[EXERCISE]
Reproduce the rows below verbatim, starting at the line containing "Locate an element" and continuing through the last row, omitting the pictures.

[GIVEN RECORDS]

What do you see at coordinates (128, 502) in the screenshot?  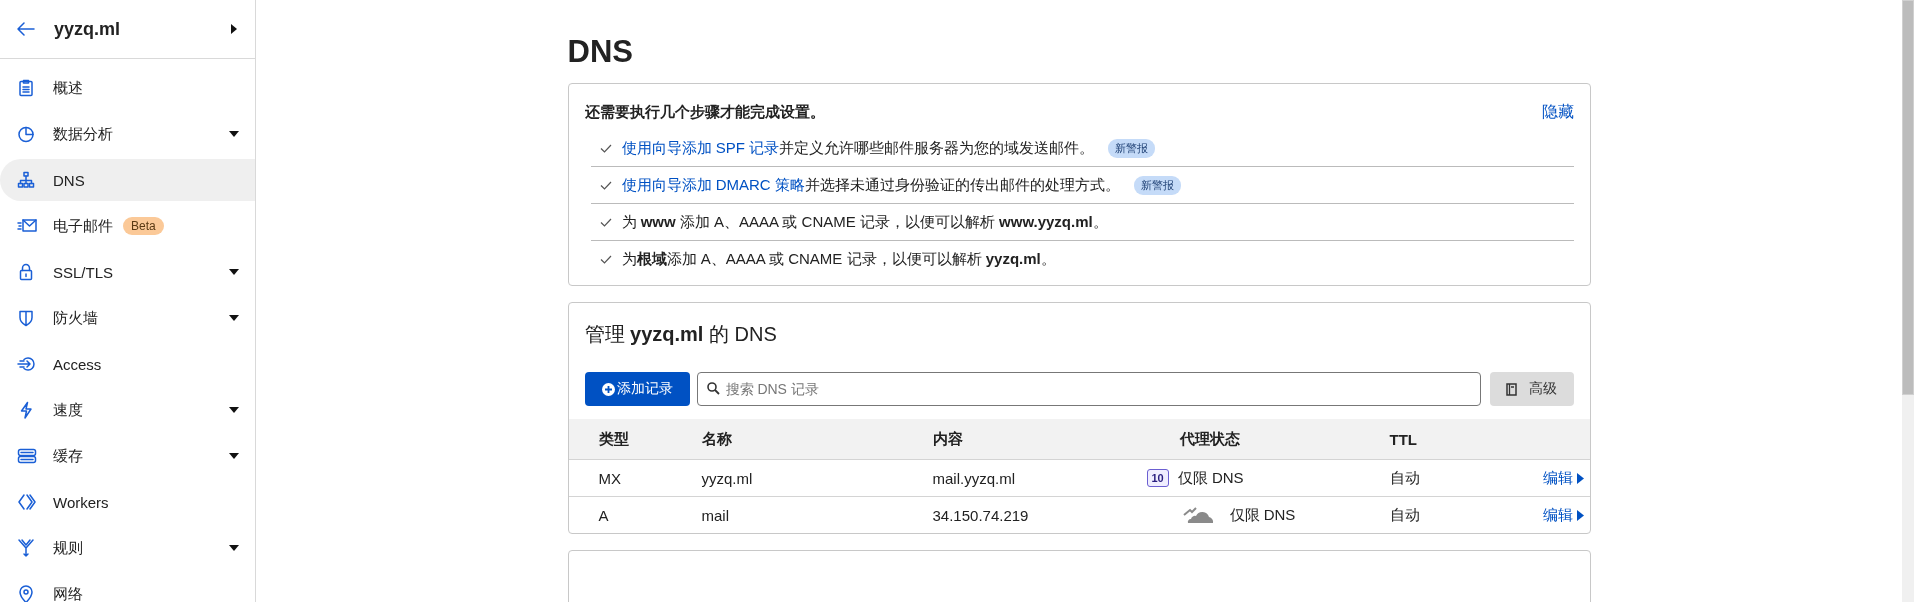 I see `sidebar-item: Workers` at bounding box center [128, 502].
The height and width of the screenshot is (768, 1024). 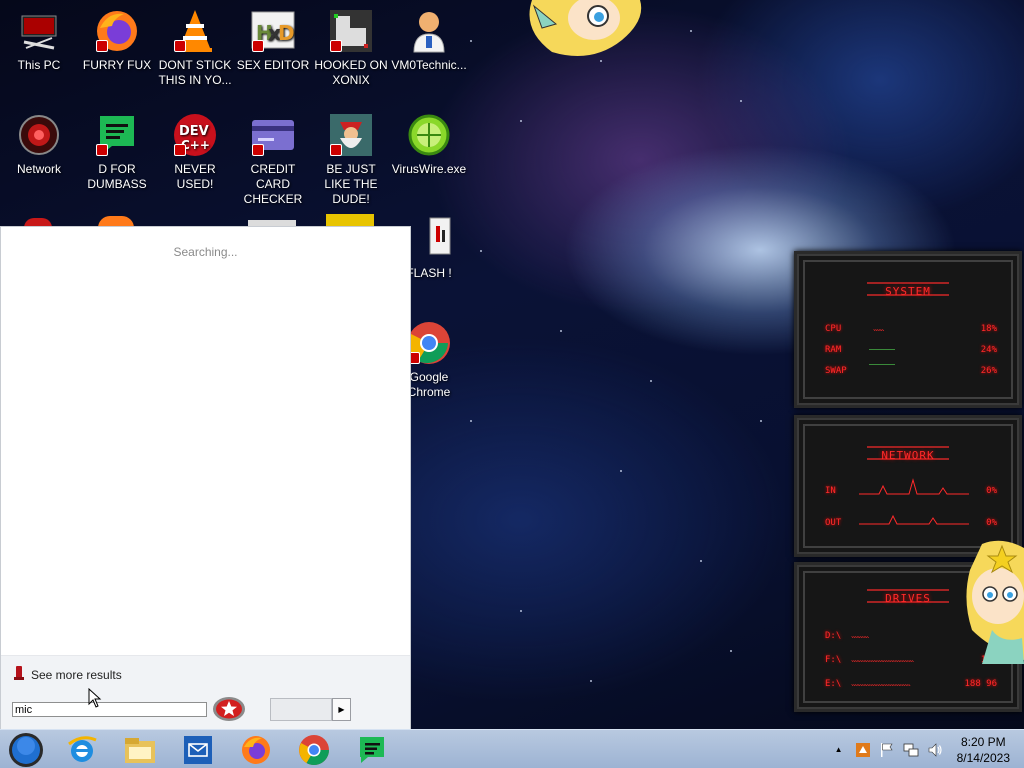 I want to click on taskbar-clock: 8:20 PM 8/14/2023, so click(x=984, y=750).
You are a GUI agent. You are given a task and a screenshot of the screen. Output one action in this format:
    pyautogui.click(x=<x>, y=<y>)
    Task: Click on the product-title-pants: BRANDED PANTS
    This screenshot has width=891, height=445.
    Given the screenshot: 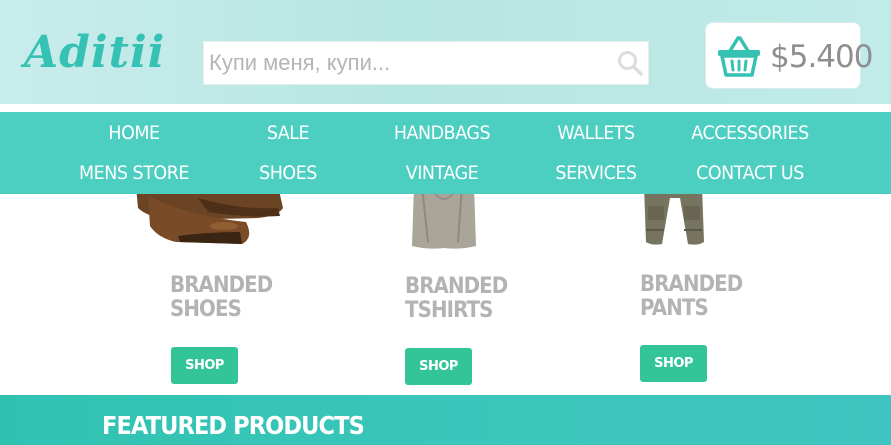 What is the action you would take?
    pyautogui.click(x=692, y=296)
    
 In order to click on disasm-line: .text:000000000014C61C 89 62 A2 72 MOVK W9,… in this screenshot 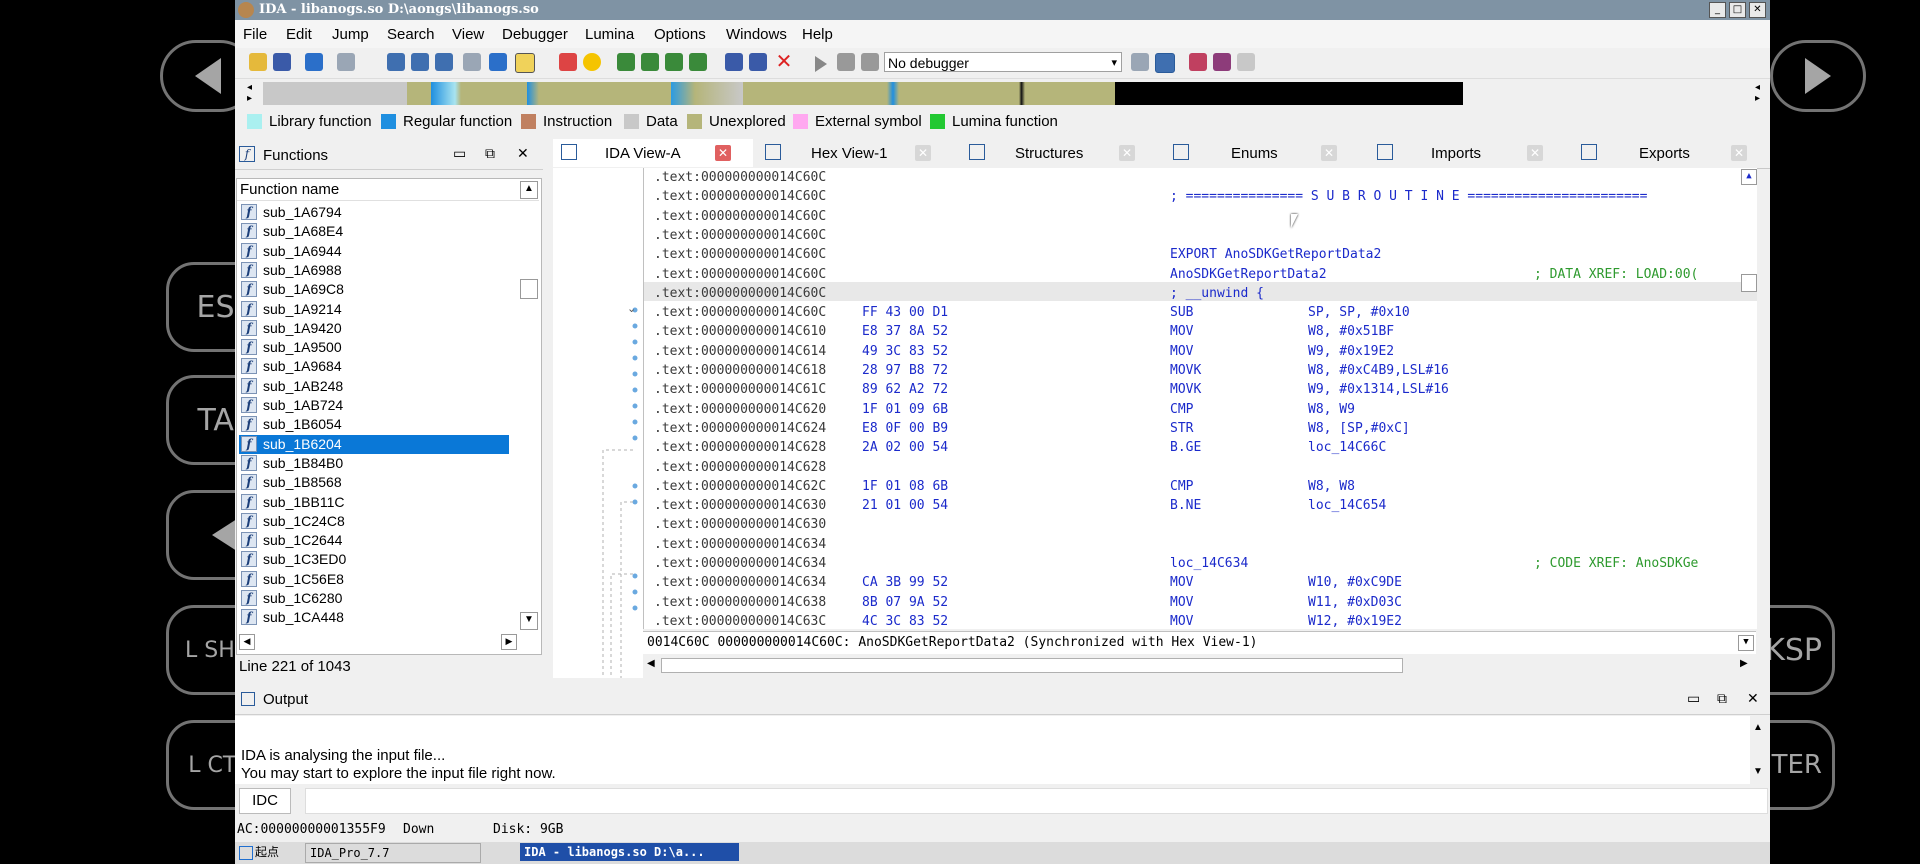, I will do `click(1200, 390)`.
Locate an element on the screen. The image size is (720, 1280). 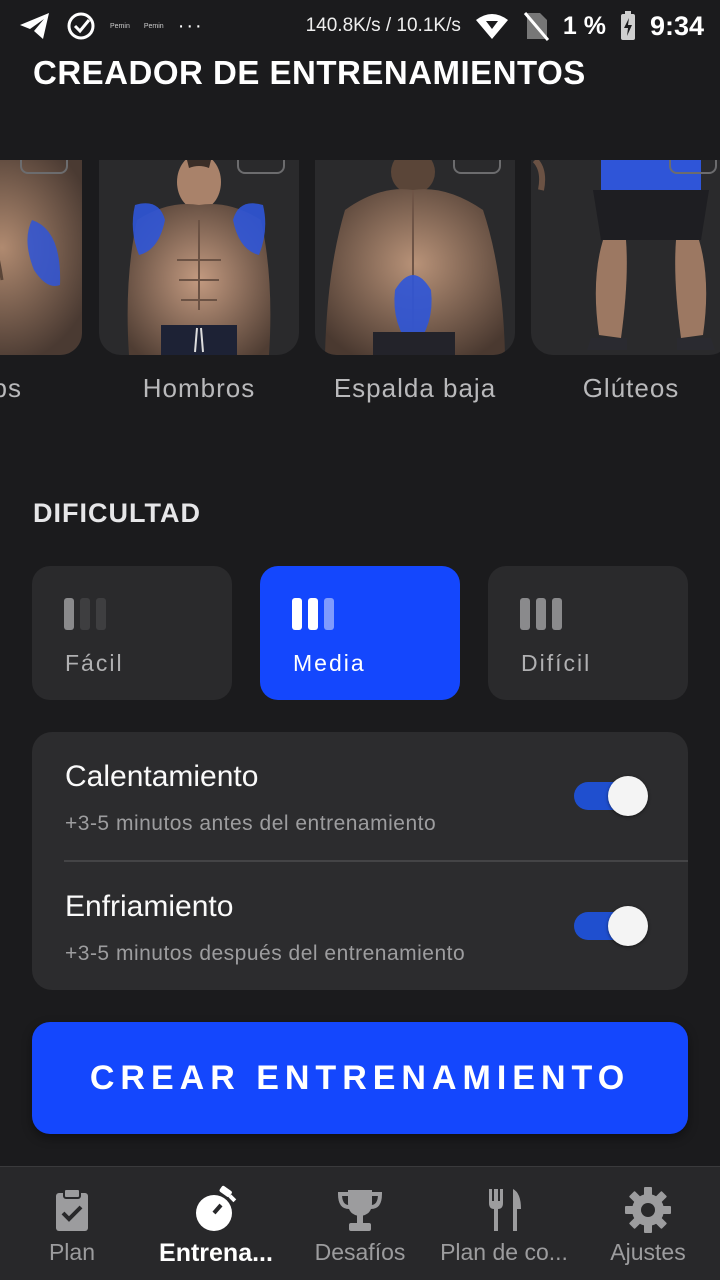
difficulty-selector: Fácil Media Difícil is located at coordinates (360, 633).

[RESPONSE FOR THIS EXERCISE]
Locate an element on the screen. The image size is (720, 1280). 
difficulty-selector: Fácil Media Difícil is located at coordinates (360, 633).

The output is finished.